(Provided records)
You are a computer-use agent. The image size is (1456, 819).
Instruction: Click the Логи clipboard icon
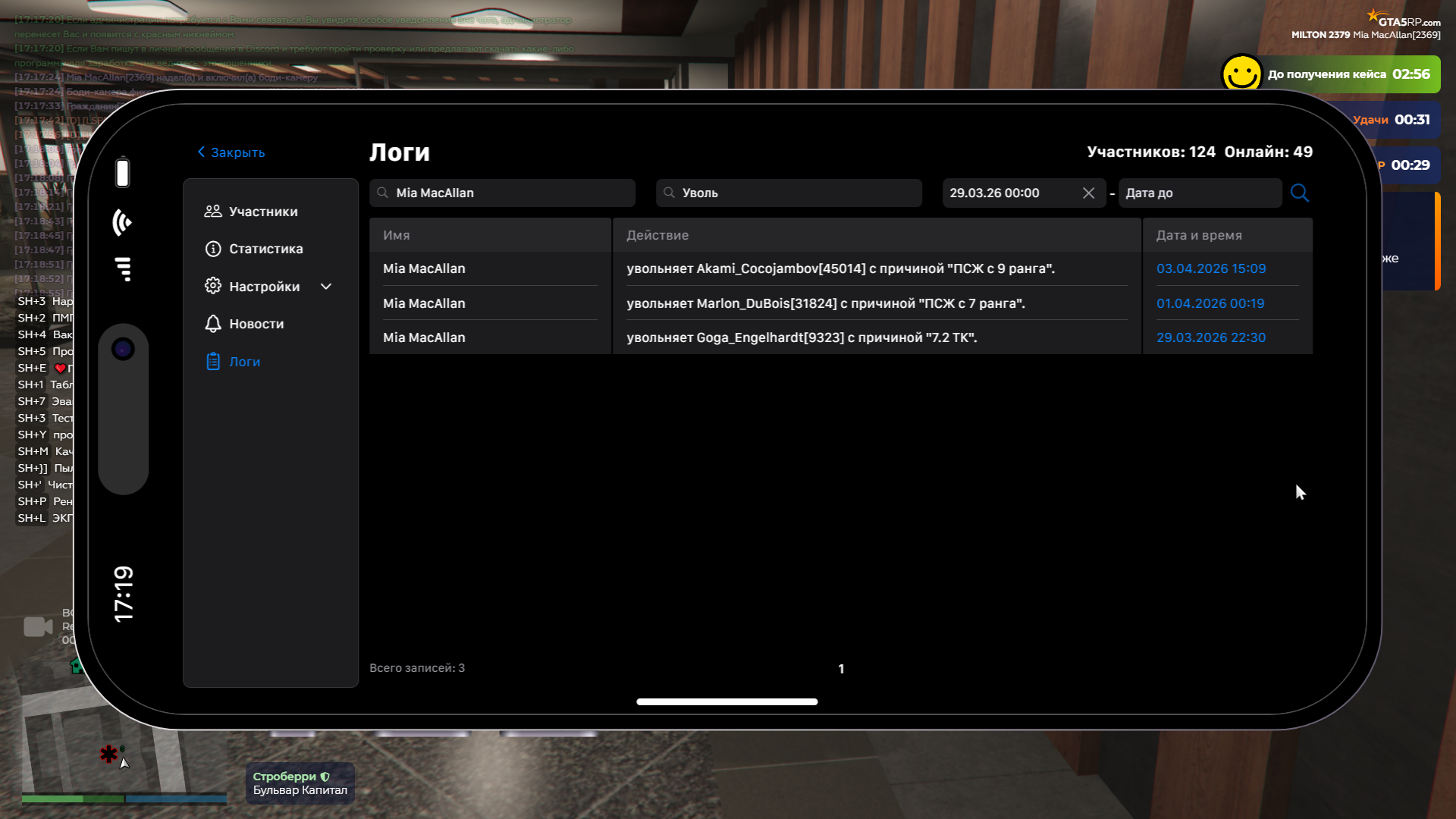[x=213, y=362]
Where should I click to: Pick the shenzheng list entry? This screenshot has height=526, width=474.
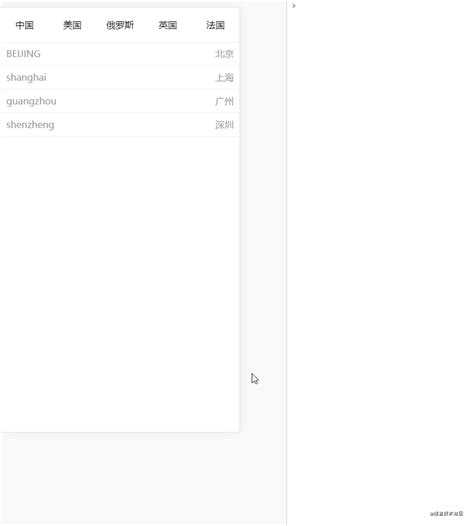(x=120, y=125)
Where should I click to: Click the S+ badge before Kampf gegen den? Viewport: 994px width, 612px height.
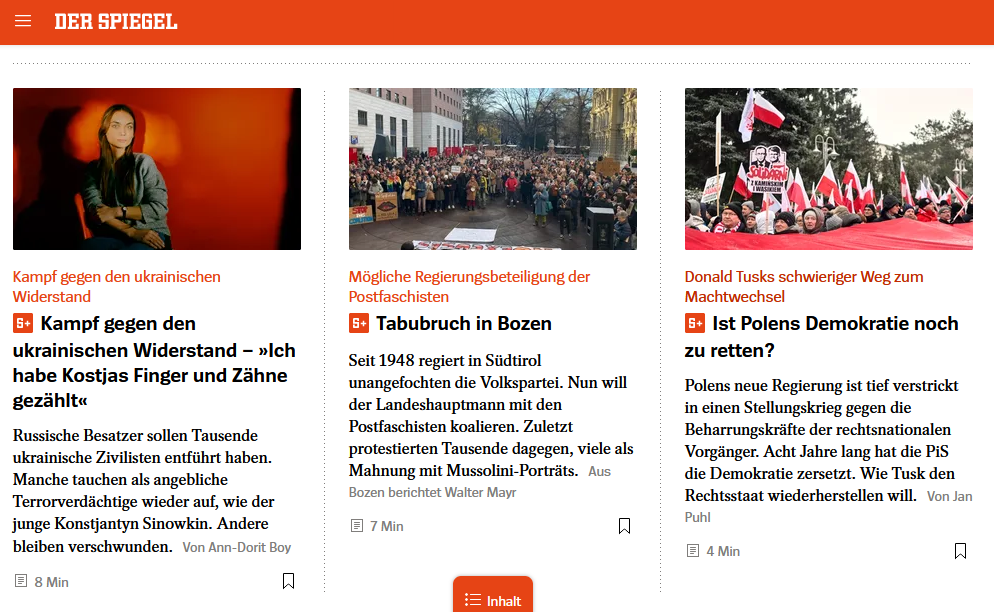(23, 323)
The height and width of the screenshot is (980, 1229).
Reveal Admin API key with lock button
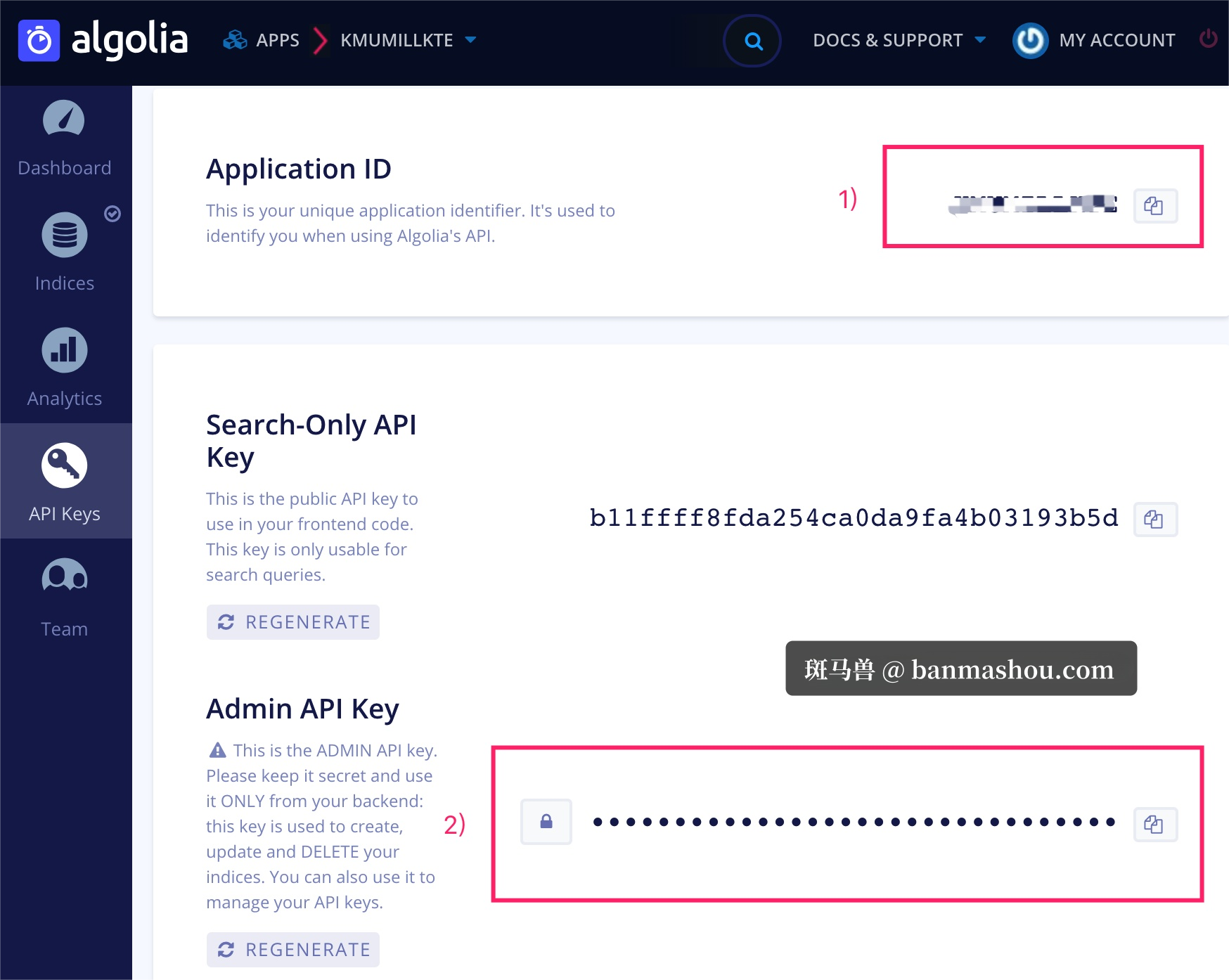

...

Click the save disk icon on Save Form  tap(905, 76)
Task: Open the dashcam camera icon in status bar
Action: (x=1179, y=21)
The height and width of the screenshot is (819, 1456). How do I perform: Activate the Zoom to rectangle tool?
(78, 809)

(Required work) Rescale the data starting with the line that contains "You are a computer-use" and going on through the line that contains "Reveal Admin API key with lock button", both included. Reproduce every line with its request, multiply each answer coordinate by 1.2, round it to a whole number with halves going up, and leave the pictures out.

(Response to this task)
You are a computer-use agent. The image size is (1456, 819).
Instruction: Click the Логи clipboard icon
[x=256, y=434]
Where should I click to: Pick the shenzheng list entry? This screenshot has height=526, width=474.
(x=144, y=150)
Where should I click to: Click the S+ badge before Kampf gegen den? Viewport: 994px width, 612px height.
(28, 388)
The height and width of the screenshot is (980, 1229).
Reveal Admin API key with lock button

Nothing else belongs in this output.